Let $g:\mathbb R \to \mathbb R$ be a continuous function, satisfying
$$
|g(\frac{x + y}{2}) |\le \left|\frac{g(x) + g(y)}{2}\right|,
$$
for every $x,y \in \mathbb R$.
Is it true that
$$
\left |g\big(\lambda x + (1-\lambda)y\big)\right|\le \left|\lambda g(x) + (1-\lambda)g(y) \right|
$$
for every $x,y$ and $\lambda \in [0,1]$?
Note that the situation here is slightly different from the classical one, when there are no absolute values.
In that case, midpoint-convexity does imply full convexity.
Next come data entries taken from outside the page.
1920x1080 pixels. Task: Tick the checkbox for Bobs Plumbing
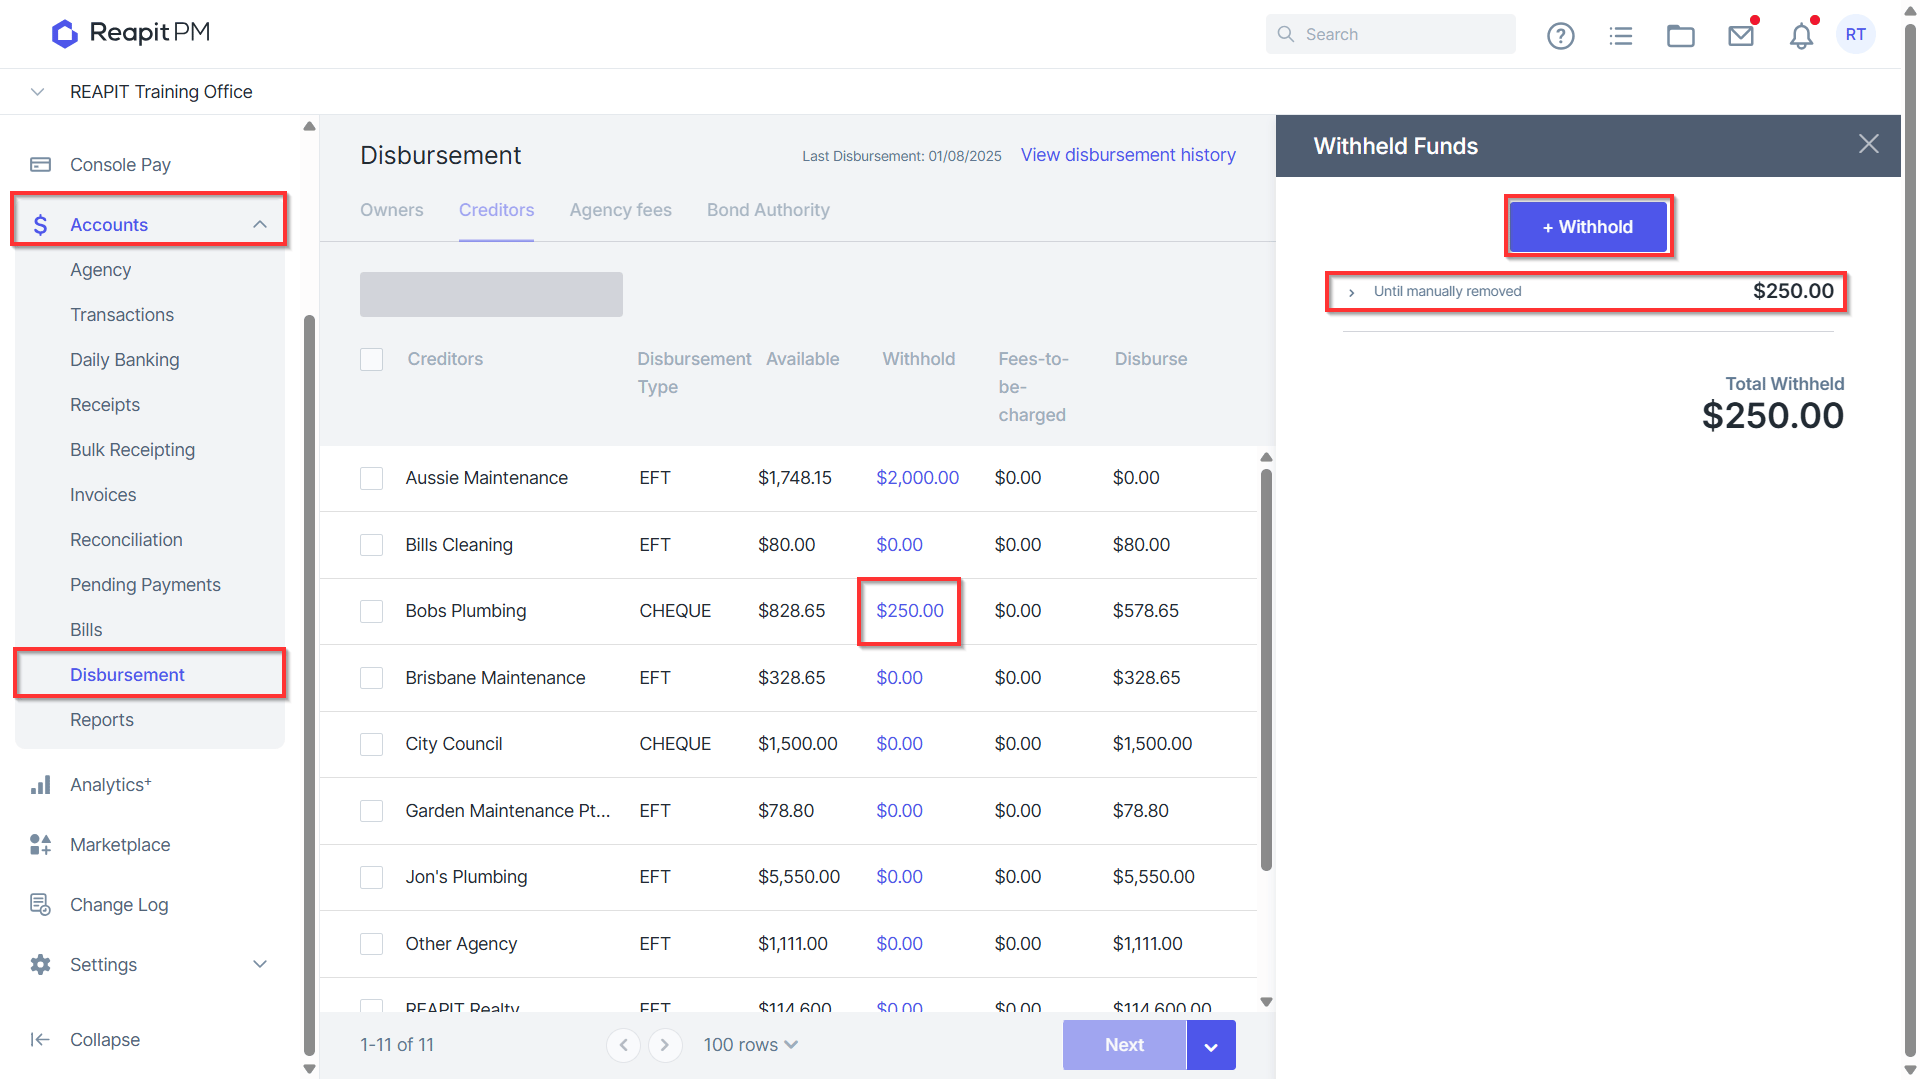click(x=371, y=611)
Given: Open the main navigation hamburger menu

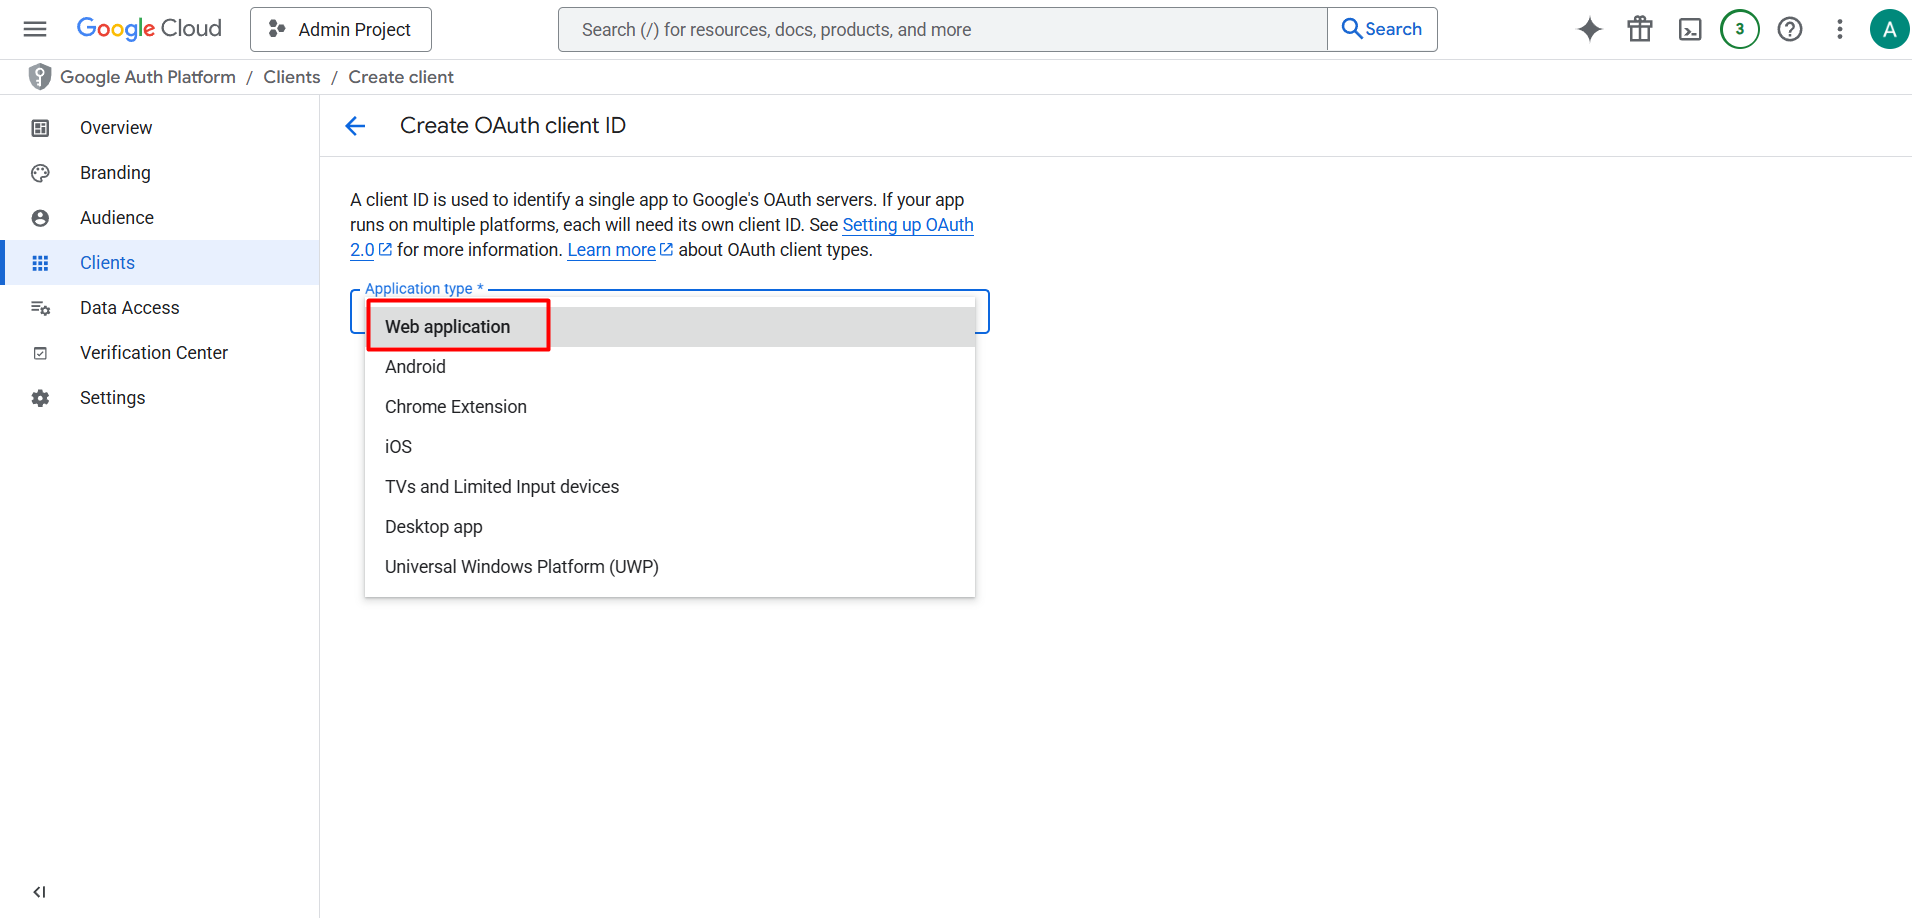Looking at the screenshot, I should (x=35, y=29).

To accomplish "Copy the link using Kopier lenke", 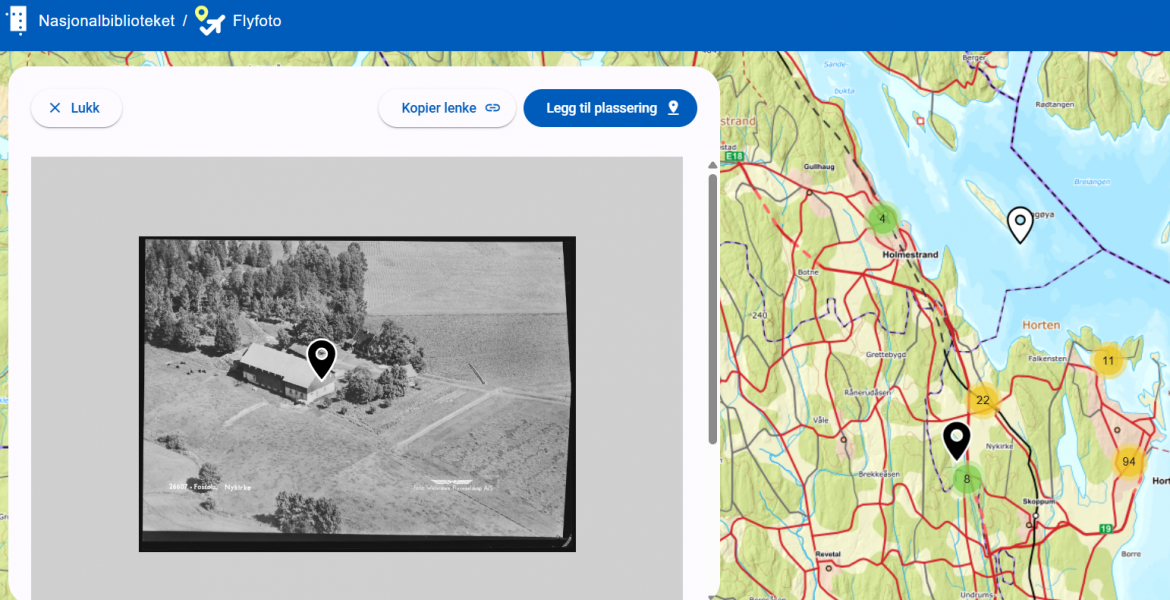I will click(x=447, y=108).
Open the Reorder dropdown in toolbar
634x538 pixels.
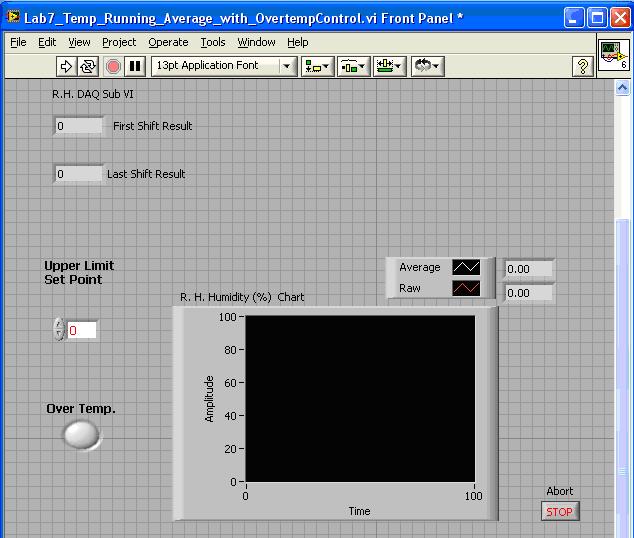click(x=426, y=66)
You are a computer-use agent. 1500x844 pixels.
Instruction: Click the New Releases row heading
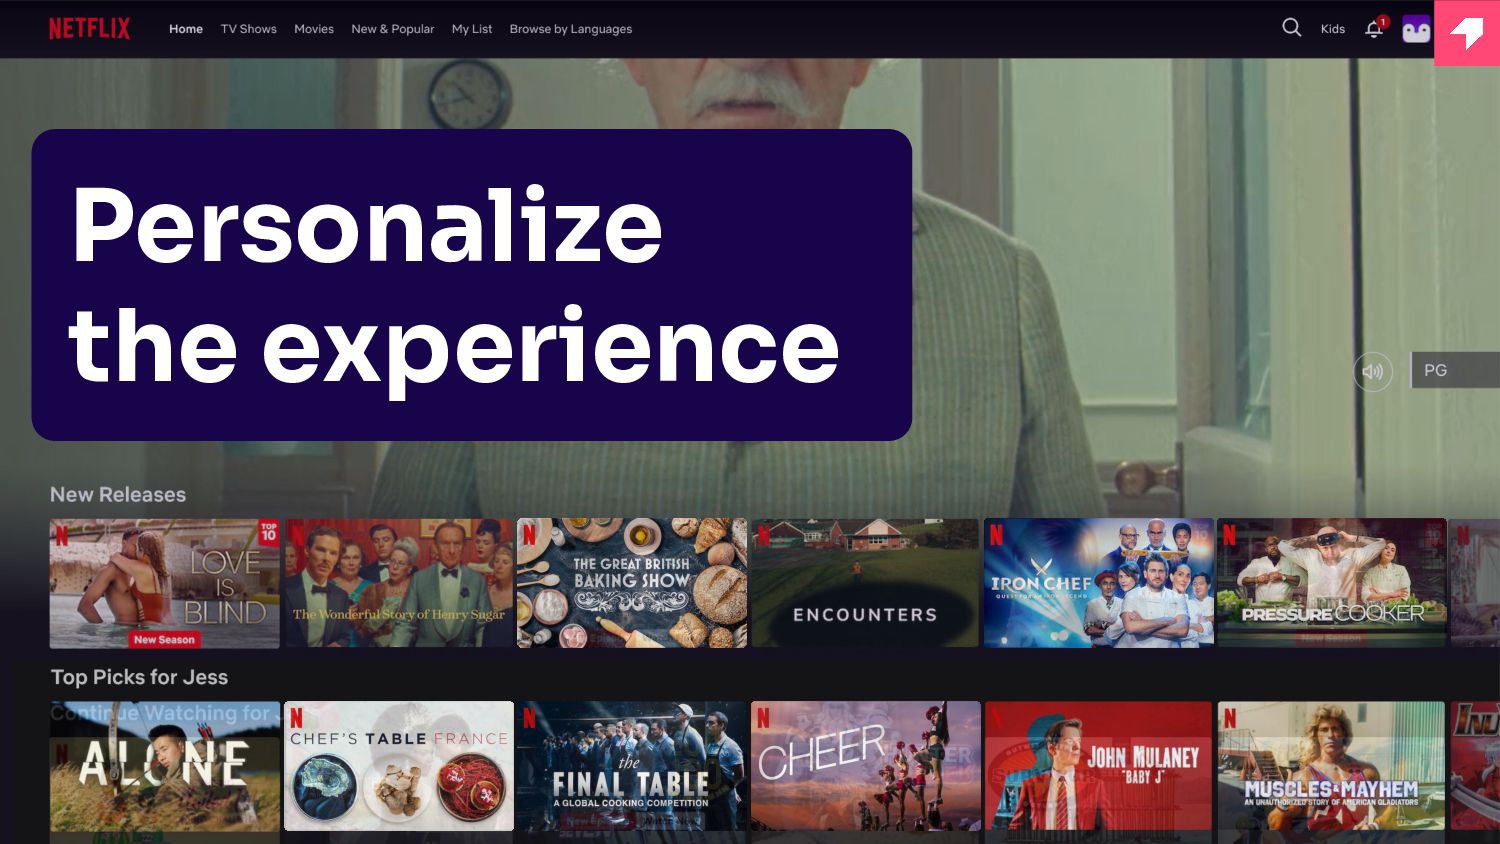pyautogui.click(x=118, y=494)
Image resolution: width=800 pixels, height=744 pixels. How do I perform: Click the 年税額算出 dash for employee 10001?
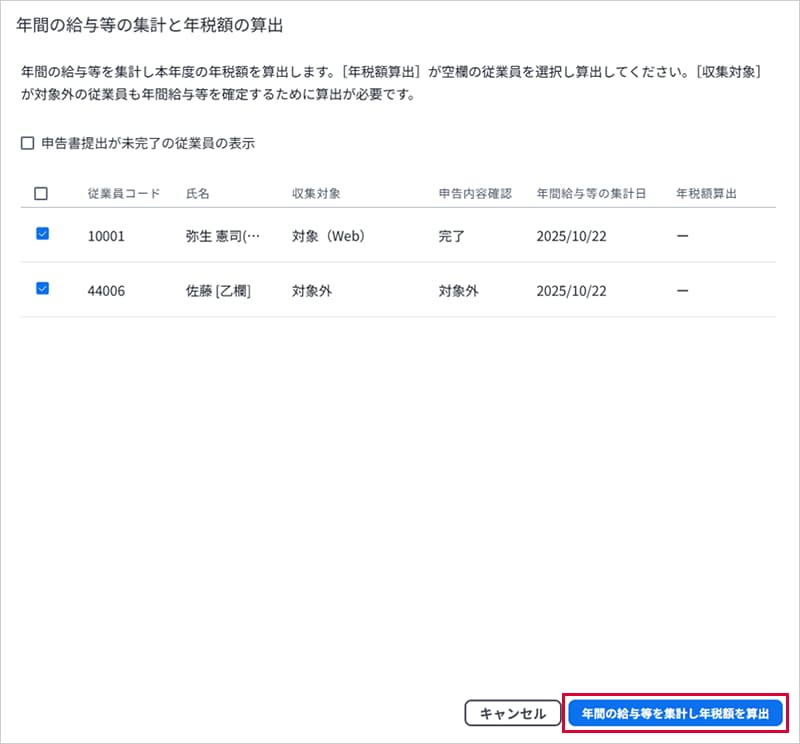pyautogui.click(x=682, y=236)
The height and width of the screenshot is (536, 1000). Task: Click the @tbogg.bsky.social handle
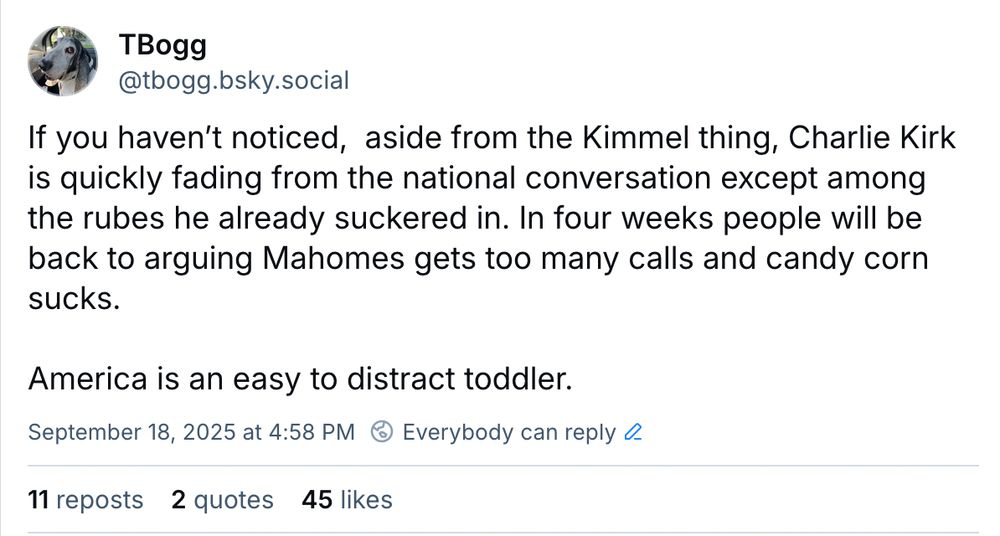(x=233, y=80)
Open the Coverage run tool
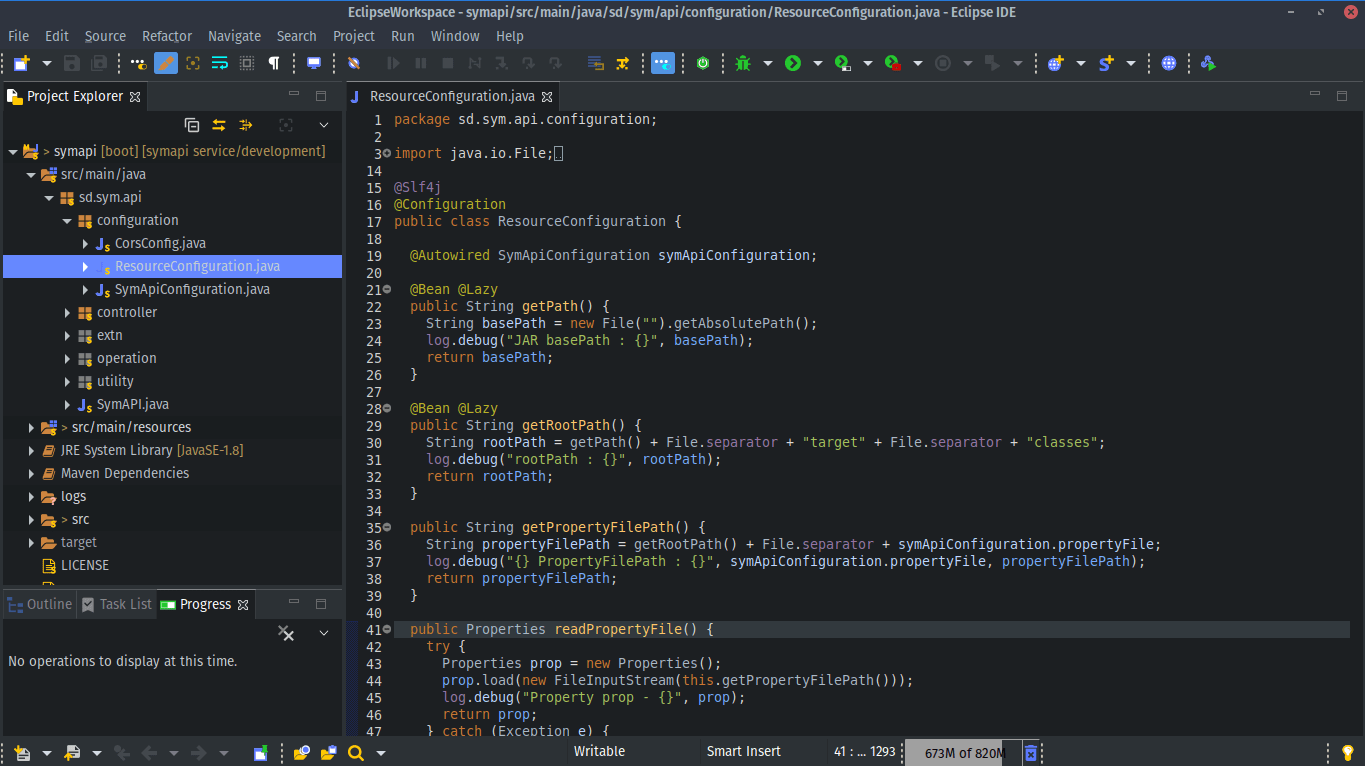 (x=842, y=63)
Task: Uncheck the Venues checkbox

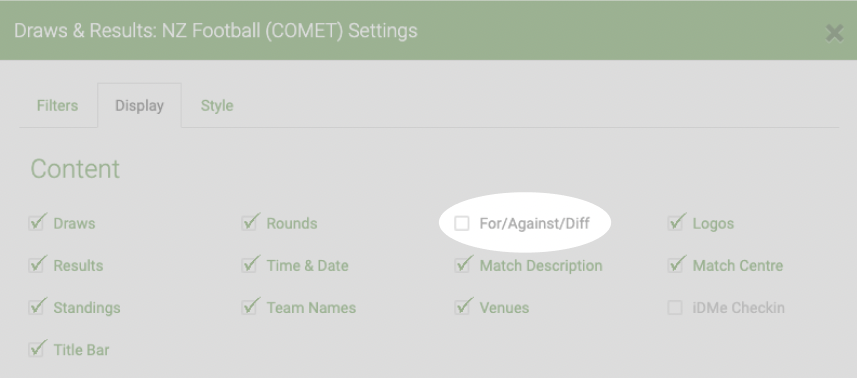Action: click(462, 307)
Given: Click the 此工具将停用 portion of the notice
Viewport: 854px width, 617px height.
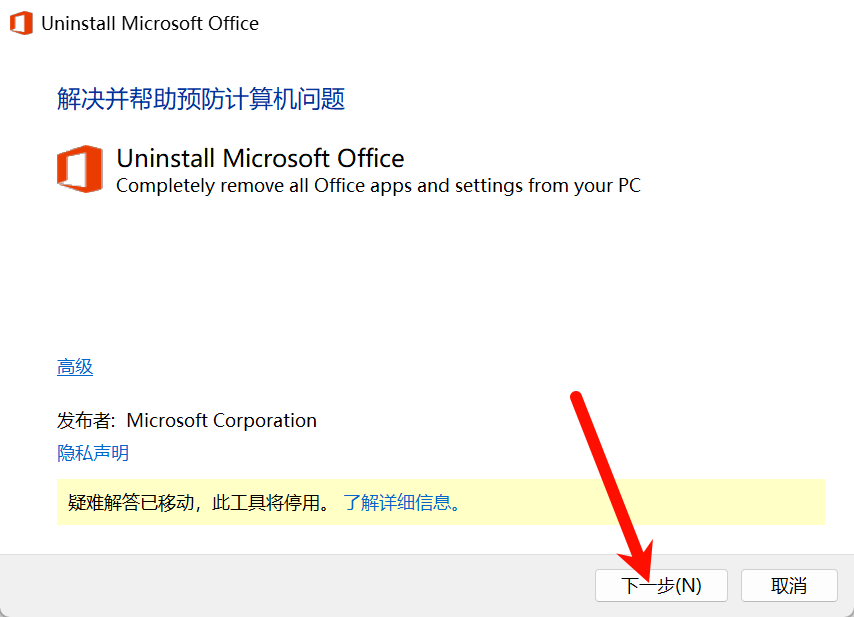Looking at the screenshot, I should 266,502.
However, trying to adapt the proof, I hit an obstacle:
The proof (for the standard unsigned convexity) begins by showing
$$
g((x_1+\dots+x_m)/m)\leq (g(x_1)+\dots+g(x_m))/m$$ for any $m=2^k$
by applying midpoint convexity $k$ times.
However, this first step seems to fail in our context:
$$
|g|(\frac{x + y+z+w}{4})=\left|g\left(\frac{1}{2}(\frac{x + y}{2})+\frac{1}{2}(\frac{z + w}{2})\right) \right| \le \left|\frac{g(\frac{x + y}{2}) + g(\frac{z + w}{2})}{2}\right| \le \frac{|g|(\frac{x + y}{2}) + |g|(\frac{z + w}{2})}{2} \le \frac{1} {4}\big(|g(x)+g(y)|+|g(z)+g(w)|\big).
$$
We lost something, since we wanted $|g|(\frac{x + y+z+w}{4}) \le \frac{1} {4}\big(|g(x)+g(y)+g(z)+g(w)|\big).$
Best Answer
A function $|g|$ is continuous and mid-point convex, so it is convex (see, for instance, [L, 5.1]). It implies the required inequality $$|g(\frac{x + y}{2}) |\le \left|\frac{g(x) + g(y)}{2}\right|$$ for every $x,y \in \mathbb R$ such that $f$ does not change its sign on $[x,y]$. The condition implies that $g$ is zero between any two its zeroes, so it either does not change its sign (and then the required claim holds) or changes its sign only once. In the latter case the required claim can fail. For instance, let $g(x)=x|x|$ for each $x\in\Bbb R$. It is easy to check that $g$ satisfies the required condition, but for $x=-4/3$, $y=3$, and $\lambda=8/9$ we have $$\left |g\big(\lambda x + (1-\lambda)y\big)\right|=\frac {529}{729}>\frac {423}{729}=\left|\lambda g(x) + (1-\lambda)g(y) \right|.$$
References
[L] Hojoo Lee, Topics in Inequalities - Theorems and Techniques, (February 25, 2006).